Granulocytosis is a severe crash in the immune system which can turn simple bacterial illnesses such as a zit, scratch or even the bacteria that live in and around the body into a life threatening infection. This is by no means an exaggeration, in Brendan Kiley’s article, ‘The Mystery of the Tainted Cocaine’, he documents a past case of granulocytosis:
“In one vividly described case from the 1920s, an otherwise healthy 40-year-old woman came down with a mysterious fever. Over the next nine days, under the care of baffled physicians, she sprouted "brownish papular eruptions" all over her face and body, necrotic abscesses on her neck and buttocks, and "a greyish-green dirty membrane" covering her mouth and throat with "scattered small greyish ulcers." In one cubic millimeter of blood, her doctors found 4,000,000 red blood cells but only 1,000 white blood cells. Then, after a blood transfusion, she died.”

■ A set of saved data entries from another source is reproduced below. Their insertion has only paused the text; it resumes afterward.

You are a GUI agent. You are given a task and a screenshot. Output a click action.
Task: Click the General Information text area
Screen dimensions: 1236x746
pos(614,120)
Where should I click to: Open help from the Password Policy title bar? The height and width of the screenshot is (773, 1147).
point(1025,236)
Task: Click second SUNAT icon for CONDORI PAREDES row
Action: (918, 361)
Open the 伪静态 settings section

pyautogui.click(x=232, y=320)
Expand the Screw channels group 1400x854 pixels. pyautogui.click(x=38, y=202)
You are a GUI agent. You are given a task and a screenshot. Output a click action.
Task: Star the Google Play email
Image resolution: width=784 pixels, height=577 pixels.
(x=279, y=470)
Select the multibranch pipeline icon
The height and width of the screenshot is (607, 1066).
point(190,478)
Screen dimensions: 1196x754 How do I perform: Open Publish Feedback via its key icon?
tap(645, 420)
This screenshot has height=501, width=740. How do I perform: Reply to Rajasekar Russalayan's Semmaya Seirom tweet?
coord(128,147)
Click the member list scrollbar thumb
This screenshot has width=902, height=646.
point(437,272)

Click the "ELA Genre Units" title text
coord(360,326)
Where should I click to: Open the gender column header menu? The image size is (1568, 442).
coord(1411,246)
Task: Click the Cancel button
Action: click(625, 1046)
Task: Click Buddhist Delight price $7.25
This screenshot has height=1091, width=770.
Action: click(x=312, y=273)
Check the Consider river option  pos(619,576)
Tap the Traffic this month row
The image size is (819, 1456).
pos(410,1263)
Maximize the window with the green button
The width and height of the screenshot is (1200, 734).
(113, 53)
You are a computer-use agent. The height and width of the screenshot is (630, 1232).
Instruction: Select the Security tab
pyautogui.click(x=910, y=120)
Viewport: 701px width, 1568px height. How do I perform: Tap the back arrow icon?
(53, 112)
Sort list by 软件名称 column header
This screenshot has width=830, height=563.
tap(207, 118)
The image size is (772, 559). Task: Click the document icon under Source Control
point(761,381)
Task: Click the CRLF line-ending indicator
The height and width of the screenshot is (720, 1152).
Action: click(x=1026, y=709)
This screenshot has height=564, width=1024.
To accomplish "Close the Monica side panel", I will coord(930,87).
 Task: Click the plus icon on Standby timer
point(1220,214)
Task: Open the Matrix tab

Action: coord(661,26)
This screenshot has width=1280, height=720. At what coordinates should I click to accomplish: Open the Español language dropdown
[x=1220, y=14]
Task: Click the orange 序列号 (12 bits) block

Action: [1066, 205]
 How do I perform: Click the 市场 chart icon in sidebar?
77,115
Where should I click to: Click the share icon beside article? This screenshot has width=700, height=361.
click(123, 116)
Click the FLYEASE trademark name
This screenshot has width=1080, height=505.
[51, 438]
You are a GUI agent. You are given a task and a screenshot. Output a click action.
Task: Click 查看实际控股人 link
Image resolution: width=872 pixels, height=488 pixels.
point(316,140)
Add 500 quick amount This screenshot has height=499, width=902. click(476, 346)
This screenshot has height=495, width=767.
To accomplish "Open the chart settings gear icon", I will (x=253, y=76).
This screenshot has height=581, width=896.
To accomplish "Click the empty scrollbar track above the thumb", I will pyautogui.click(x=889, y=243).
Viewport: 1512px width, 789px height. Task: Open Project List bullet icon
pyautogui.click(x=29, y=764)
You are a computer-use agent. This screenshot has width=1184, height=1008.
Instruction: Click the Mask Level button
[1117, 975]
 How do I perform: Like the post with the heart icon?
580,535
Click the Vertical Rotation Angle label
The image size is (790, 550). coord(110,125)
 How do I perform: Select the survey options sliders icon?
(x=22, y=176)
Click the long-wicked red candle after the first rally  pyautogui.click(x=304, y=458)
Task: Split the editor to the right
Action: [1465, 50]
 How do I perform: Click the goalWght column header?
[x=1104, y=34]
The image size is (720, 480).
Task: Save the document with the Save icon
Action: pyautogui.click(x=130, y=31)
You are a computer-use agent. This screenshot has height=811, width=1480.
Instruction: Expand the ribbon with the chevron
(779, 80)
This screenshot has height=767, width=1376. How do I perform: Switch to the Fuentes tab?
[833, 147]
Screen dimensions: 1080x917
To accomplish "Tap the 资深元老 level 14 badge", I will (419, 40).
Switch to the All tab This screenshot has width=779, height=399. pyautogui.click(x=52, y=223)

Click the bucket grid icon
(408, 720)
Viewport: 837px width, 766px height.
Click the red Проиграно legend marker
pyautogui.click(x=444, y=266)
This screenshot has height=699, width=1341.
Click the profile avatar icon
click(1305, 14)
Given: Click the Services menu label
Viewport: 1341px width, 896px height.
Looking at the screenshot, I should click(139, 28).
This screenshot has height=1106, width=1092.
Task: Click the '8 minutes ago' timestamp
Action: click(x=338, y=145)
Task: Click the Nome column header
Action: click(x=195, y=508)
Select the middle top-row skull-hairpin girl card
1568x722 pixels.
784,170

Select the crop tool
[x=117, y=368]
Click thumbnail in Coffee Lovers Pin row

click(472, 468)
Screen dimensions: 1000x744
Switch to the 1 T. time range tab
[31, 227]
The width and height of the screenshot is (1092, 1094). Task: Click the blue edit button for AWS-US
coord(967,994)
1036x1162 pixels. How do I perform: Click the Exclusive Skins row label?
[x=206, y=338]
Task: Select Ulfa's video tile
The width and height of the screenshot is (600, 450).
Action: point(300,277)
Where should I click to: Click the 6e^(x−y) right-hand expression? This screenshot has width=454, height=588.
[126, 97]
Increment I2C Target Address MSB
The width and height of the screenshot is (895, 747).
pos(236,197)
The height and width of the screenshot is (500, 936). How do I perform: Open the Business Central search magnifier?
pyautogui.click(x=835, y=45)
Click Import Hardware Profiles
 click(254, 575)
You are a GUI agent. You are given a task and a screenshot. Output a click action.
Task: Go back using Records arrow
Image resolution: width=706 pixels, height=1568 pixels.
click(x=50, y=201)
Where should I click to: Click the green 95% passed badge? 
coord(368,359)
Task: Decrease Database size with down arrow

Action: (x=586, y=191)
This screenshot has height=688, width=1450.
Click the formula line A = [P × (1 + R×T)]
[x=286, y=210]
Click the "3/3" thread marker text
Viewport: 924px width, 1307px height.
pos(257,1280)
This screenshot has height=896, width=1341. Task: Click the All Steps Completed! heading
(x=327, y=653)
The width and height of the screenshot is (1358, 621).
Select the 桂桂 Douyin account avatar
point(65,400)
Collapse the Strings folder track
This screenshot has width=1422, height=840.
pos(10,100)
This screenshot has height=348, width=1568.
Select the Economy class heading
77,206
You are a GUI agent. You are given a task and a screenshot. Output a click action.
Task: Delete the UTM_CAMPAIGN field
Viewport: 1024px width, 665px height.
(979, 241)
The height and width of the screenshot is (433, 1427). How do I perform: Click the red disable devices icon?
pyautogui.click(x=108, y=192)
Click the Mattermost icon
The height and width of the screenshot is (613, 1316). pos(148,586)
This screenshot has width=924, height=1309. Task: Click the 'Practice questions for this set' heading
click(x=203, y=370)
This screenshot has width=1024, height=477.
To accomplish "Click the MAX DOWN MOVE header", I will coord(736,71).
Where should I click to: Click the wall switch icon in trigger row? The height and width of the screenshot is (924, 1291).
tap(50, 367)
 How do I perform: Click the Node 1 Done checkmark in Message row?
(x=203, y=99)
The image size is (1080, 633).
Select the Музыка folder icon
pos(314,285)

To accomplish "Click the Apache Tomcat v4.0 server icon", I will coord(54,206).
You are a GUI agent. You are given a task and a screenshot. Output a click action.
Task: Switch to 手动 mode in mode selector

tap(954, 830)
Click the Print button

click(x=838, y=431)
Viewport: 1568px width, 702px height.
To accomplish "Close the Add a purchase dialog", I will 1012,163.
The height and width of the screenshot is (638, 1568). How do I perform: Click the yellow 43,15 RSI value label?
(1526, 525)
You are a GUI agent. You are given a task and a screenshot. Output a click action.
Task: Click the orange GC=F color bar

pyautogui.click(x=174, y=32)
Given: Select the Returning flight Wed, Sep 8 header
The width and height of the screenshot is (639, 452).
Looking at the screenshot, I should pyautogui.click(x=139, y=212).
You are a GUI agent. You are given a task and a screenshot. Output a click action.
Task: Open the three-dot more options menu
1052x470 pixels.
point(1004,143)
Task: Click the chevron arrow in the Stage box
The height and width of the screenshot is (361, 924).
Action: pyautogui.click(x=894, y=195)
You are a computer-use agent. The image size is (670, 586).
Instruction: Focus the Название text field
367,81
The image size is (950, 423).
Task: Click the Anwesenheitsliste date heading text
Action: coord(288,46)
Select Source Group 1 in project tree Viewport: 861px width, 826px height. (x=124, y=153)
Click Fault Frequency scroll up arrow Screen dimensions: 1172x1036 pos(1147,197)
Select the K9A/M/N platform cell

So what does granulocytosis, a rare condition except in chemotherapy patients and those taking certain antipsychotic medications have to do with cocaine or levamisole? Recently in the states, doctors have seen increasing numbers of patients getting sick and dying from levamisole, although it is impossible to pin down exact numbers due to the nature of the illness many patients may have been diagnosed with other illnesses, also will not have been keen to openly speak about frequent cocaine use in a society that will put you in prison for doing so.
In April 2008, a lab in New Mexico reported an unexplained cluster of 11 agranulocytosis cases in cocaine users. In the summer of 2008, a man and woman, both in their 20s and both cocaine users, were separately admitted to a Canadian hospital with unremitting fevers, flulike symptoms and dangerously low white-blood-cell counts. In November 2009, public health officials in Seattle announced another 10 cases.
This is clearly an issue that is affecting society albeit at a small scale – lives have been lost to adulterants of a recreational drug. What the papers may not have reported is that many of those admitted to hospital with these symptoms may well have been normal every day people, taxpayers and office workers who occasionally use cocaine but were unlucky in that their body reacted to the adulterant negatively in this occasion – perhaps costing them their lives, if not certainly a few physical scars. And all this so that the South American rebels can fund a civil war. It really does not add up – no one seems to be winning in this war on drugs, there are only losers from the infighting south American producers and communities to the people dying due to no/poor regulation of the illegal substances that are being consumed.
To conclude, once again this is a clear call for the decriminalization and regulation of certain, if not all illegal drugs. How many more innocent recreational users need to die before chemists and scientists can be the decider of whether drugs are fit for the human body – at the moment it’s the cartel bosses who decide what adulterants consumers snort. It is clear that due to prohibition people will continue to take drugs recreationally no matter what the legal cost however it is also clear that when wars are being funded due to these drugs something cannot be right – taxes are at their highest rate ever yet the UN states that the drug trade was worth $320 Billion in 2005 – that’s money that like the substances that made it was not taxed, controlled or regulated in any way – most probably why it went to fund wars rather than other more beneficial initiatives. A great shame although hopefully legal policies and goals will change and realign with the views of the society it “works to protect”.